A Touch of Death by Charles Williams
Tags: crime-fiction, noir,
Williams is one of the great underappreciated American crime writers of the 20th century. A Touch of Death, first published in 1953, bears the hallmarks of many of his other works: a down-and-out guy around thirty years old who’s not as smart as he thinks he is, a very smart and practical woman who’s more interested in getting things done than in sticking anyone else’s ideas of morality, and a seemingly simple caper that turns out to be vastly more complicated than it first appears.
Lee Scarborough, a former football player who is nearly broke as the story begins, accepts a proposition from a woman named Diana James, whom he’s just met. She wants him to drive a few hours north to the small Texas town of Mount Temple, sneak into the home of the wealthy Madelon Butler, and steal the $120,000 in cash that Ms. Butler’s late husband embezzled from the bank.
Scarborough has an easy enough time getting into the Butler mansion, but as he searches for the money, he sees signs that others have been there before him, apparently searching for the same thing. Well, wait a minute, he thinks. What happened to those people?

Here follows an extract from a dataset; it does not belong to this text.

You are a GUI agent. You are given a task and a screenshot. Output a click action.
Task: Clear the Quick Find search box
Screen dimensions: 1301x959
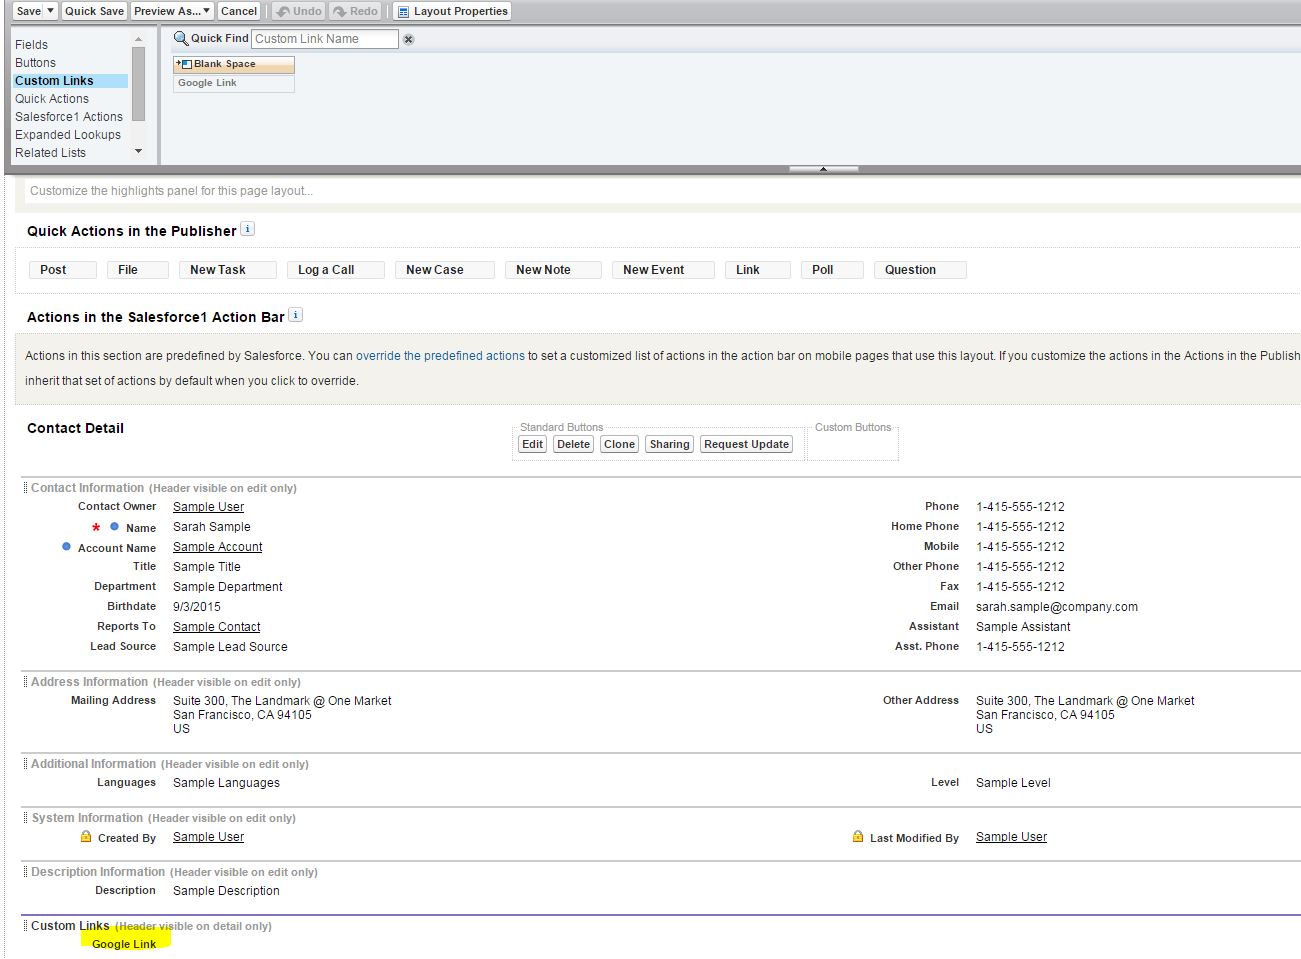pos(408,39)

He then discovers there’s another person in the house that was supposed to be empty. Madelon Butler is in her bedroom, drunk and listening to classical music on a phonograph. In a minute, it gets worse as Scarborough discovers he’s not the only prowler in the house.
We’re only in chapter three at this point, and our protagonist is already in way over his head. I won’t give away what happens from there, but Scarborough’s problems get a lot worse, especially when Diana James unexpectedly reappears. Scarborough begins to understand that he has unwittingly walked into the middle of a feud between two sharp and ruthless women who truly hate each other. And he has the perfect mix of desperation, false confidence, poor judgment and greed to make his situation a whole lot worse.
One aspect of this book that is unusual for the crime/noir genre is that there is no sex or even sexual attraction between the criminal protagonist and the femme fatale who assists him on his path to self-destruction. Lee Scarborough and Madelon Butler genuinely dislike each other. Ms. Butler never reverts to sex appeal to manipulate people. She’s smart enough to get what she wants by simply outthinking everyone.
As the plot continues to thicken, we watch Mr. Scarborough try to think his way out of the hopeless checkmate position that Madelon Butler has maneuvered him into. The sense of the ever-tightening noose makes this book reminiscent of Jim Thompson’s work, though where Thompson is the better psychologist of perversity, Charles Williams is more ingenious at constructing an endlessly twisting plot and a devastatingly effective femme fatale.
Madelon Butler, unlike many women in the noir genre, is no underworld tramp. She’s cool, well educated, and exceptionally articulate. When Scarborough asks her why she killed her philandering husband, she says:
I had borne his other infidelities, but when he calmly decided that I was going to support him and his paramour for the rest of their lives, I just as calmly decided he was going to die.
Though the opening chapters of the book are a little clunky, and some of Scarborough’s early decisions tax the reader’s credulity, the ever-thickening plot of the story soon makes up for those shortcomings. As the web of current and past events becomes more and more dense, the reader feels Scarborough’s world spiraling out of control. We feel his growing sense of paranoia, his sense of entrapment, and the full unraveling of his mind.
Though I don’t think this is Williams' best work, it’s still a very good read. If you find yourself liking this book, check out an even better work of his, The Hot Spot.